NOTE The ITU is committed to connecting all the world’s people—wherever they live and whatever their means. They allocate global radio spectrum and satellite orbits, develop the technical standards that ensure networks and technologies seamlessly interconnect, and strive to improve access to ICTs to underserved communities worldwide. Through their work, they protect and support everyone’s fundamental right to communicate.
To create a unified approach to adopting standards, three of the world’s leading international standards organization came together in 2001 to form the World Standards Cooperation (WSC). This organi zation was established by ISO, ITU, and the International Electrotechnical Commission (IED). The purpose of the WSC moving forward is to strengthen and advance the voluntary consensus-based international standards systems of ISO, IEC, and ITU.

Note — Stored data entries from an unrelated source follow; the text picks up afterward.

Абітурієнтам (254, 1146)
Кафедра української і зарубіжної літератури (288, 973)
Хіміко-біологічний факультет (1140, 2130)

Today, there are several different high def standards, each with its own unique combination of image criteria, including frame rate, pixel count, line count, and scanning mode.
CDTV and SDTV standards use an image size with an aspect ratio of 4 × 3. A 4 × 3 image is four units wide by three units high. While rectangular in shape, it is much closer to a square than the wide-screen image currently seen in cinemas. The human eye perceives a great deal of motion and depth information from the area outside of direct view. This area is known as peripheral vision. Having a wider video image area takes advantage of this characteristic and improves the sense of reality for the viewer.
Figure 13.1
4 × 3 and 16 × 9 Aspect Ratios
As HDTV was developed, this fact was taken into consideration and all HDTV standards were widened to a 16 × 9 aspect ratio, or an image that is nine units high by sixteen units wide (Figure 13.1). Since the HDTV standards all have a 16 × 9 ratio, it is often referred to as the aspect ratio for the standard. A native standard is the basic standard for which the piece of equipment was designed. It may be capable of handling other standards, but its original intent is called the native standard.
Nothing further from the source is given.